Of course, inasmuch as the high-technology exercise group did just as well in all measures as the group treated with spinal manipulation and low-technology exercise, it would be tempting to believe that the main important variable was the exercise. However, the data do not allow such a conclusion, nor do they permit the values of the low- and high-technology exercises to be equated because the low-technology exercise group also receive spinal manipulation.

It is clear that the groups treated with exercise had significant gains in neck strength and endurance of neck muscles. However, as attractive as it might be to regard this increase in muscle strengthening and endurance as the cause of the long-term improvement in symptoms, this is not entirely clear. For example, if strength and condition were the main variables contributing to long-term improvement, it might be expected that patients participating actively in home exercises during the follow-up period would have had significantly better outcomes. However, this was not found to be the case. Therefore, the question of how exercise might influence chronic neck pain remains an open issue.

This study raises other questions. The authors identified a significantly higher level of treatment satisfaction among patients in the exercise with manipulation group than in either the group receiving spinal manipulation or the group using high-technology exercise alone. This difference cannot be attributed simply to differences in treatment response because the two exercise groups had similar responses at all time points. Although the reasons for this difference were not directly tested and therefore are speculative, it certainly could relate to the addition of a “hands-on” component to the treatment protocol.

This study serves to point out certain difficulties in performing RCTs on spinal disorders. Improvement may be spontaneous, or it may be attributable to statistical regression to the mean or other nonspecific treatmentrelated factors. Therefore, to document any significant treatment-related effect, the experimental population and the therapeutic effects may need to be quite large and homogeneous. These studies also may run into statistical “floor effects” if the amount of spontaneous improvement is high enough.

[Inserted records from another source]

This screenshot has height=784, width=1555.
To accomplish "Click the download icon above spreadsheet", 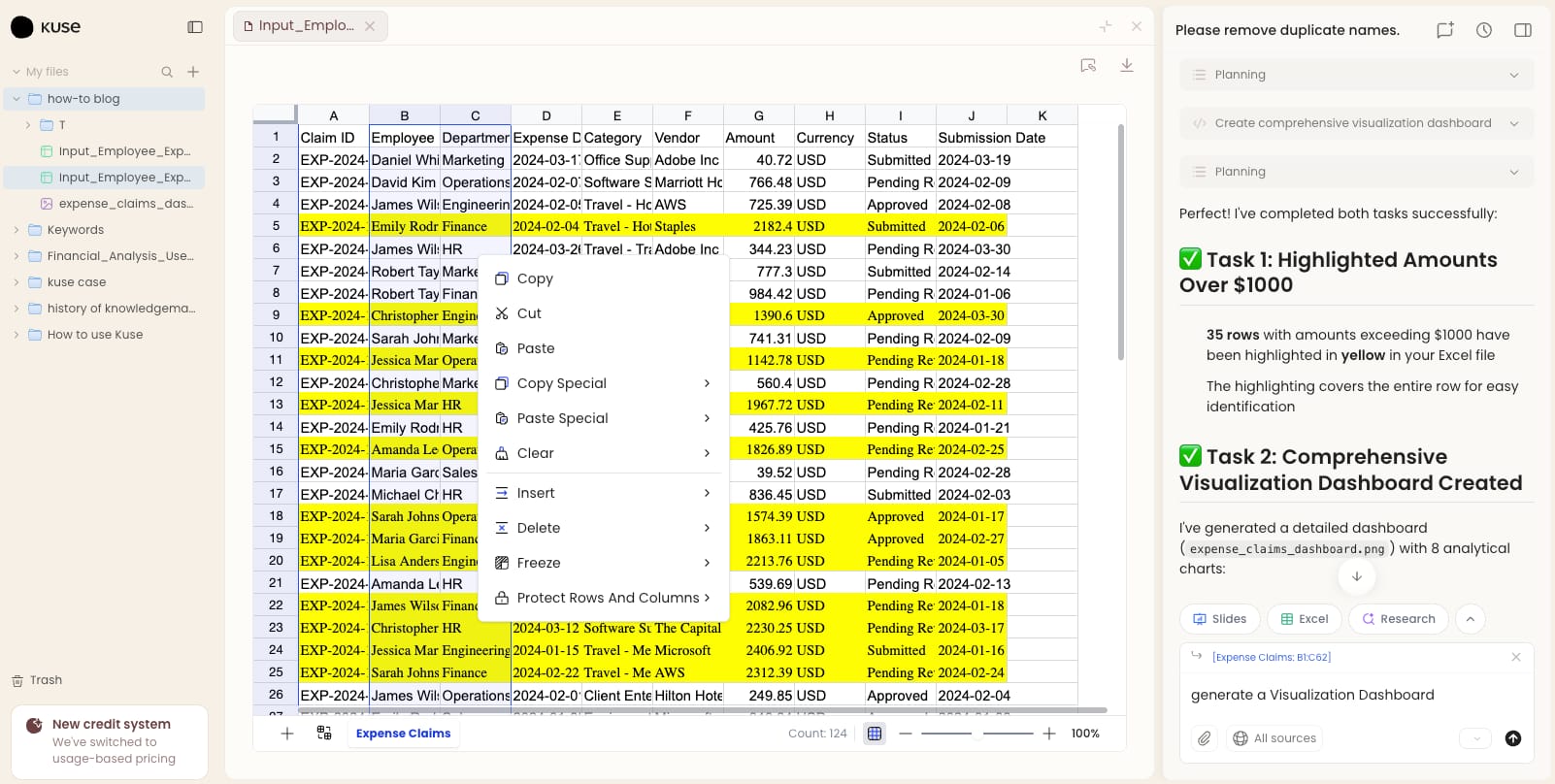I will click(1127, 65).
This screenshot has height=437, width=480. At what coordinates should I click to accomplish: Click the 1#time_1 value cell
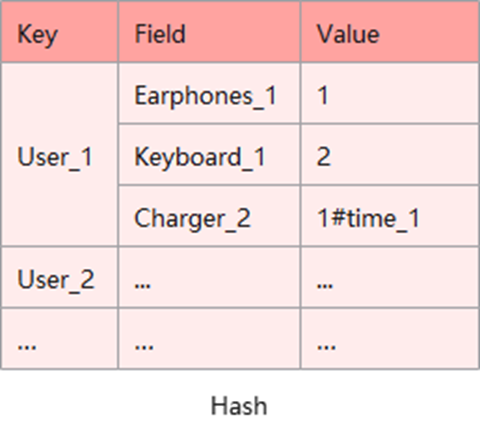[390, 216]
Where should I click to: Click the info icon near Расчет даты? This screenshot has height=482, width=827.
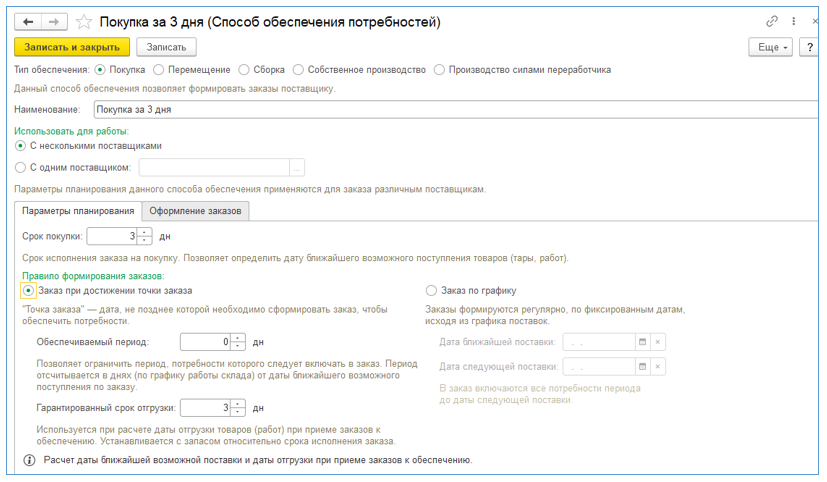[x=29, y=460]
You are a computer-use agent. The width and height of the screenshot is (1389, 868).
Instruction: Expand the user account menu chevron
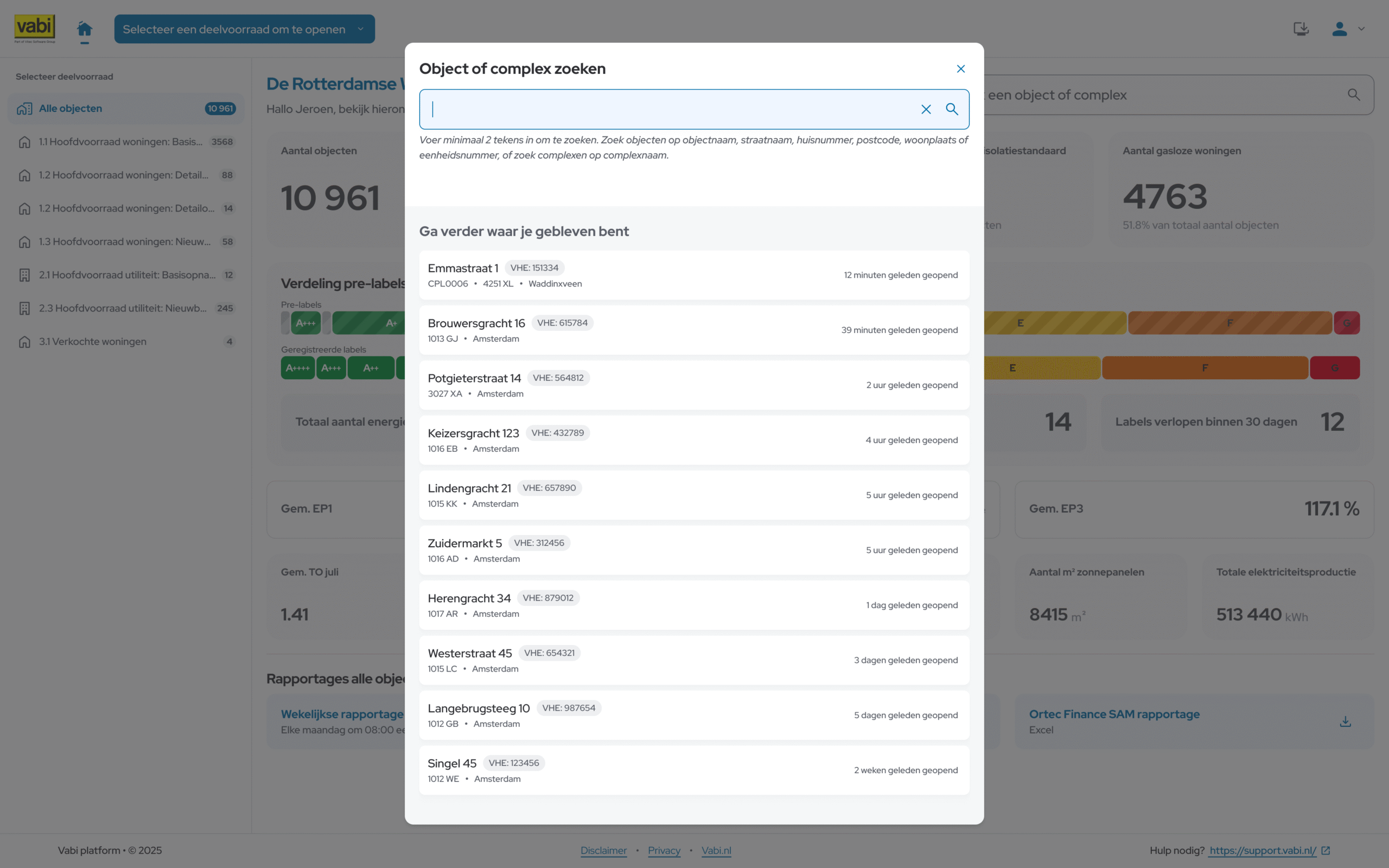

Additionally, to be effective, RCTs must be narrowly focused, resulting in many unanswered questions at the conclusion of the study. Despite these and other daunting hurdles, well-designed RCTs will remain, for the foreseeable future, the best method for demonstrating treatment effects and comparing treatment protocols for back and neck pain.

Valuable insights may be forthcoming from RCTs, such as the significant advantage of adding exercise to a spinal manipulation treatment protocol for chronic neck pain. At the same time, these studies may raise as many questions as they answer, such as how much of the improvement across treatment groups is the result of nonspecific or placebo effects. Ultimately, it will be necessary to focus these empiric methods on important questions including cost effectiveness, how much treatment is appropriate, whether the beneficial effects of therapies are additive, and whether individuals who are more likely to respond to one treatment or another can be identified.



References:

  1. Cote P, Cassidy JD, Carroll L.
    The Saskatchewan Health and Back Pain Survey. The Prevalence
    of Neck Pain and Related Disability in Saskatchewan Adults

    Spine (Phila Pa 1976). 1998 (Aug 1); 23 (15): 1689–1698

  2. Hurwitz EL, Coulter ID, Adams AH, et al.
    Use of chiropractic services from 1985 through 1991
    in the United States and Canada.
    Am J Public Health 1998;88:771–6.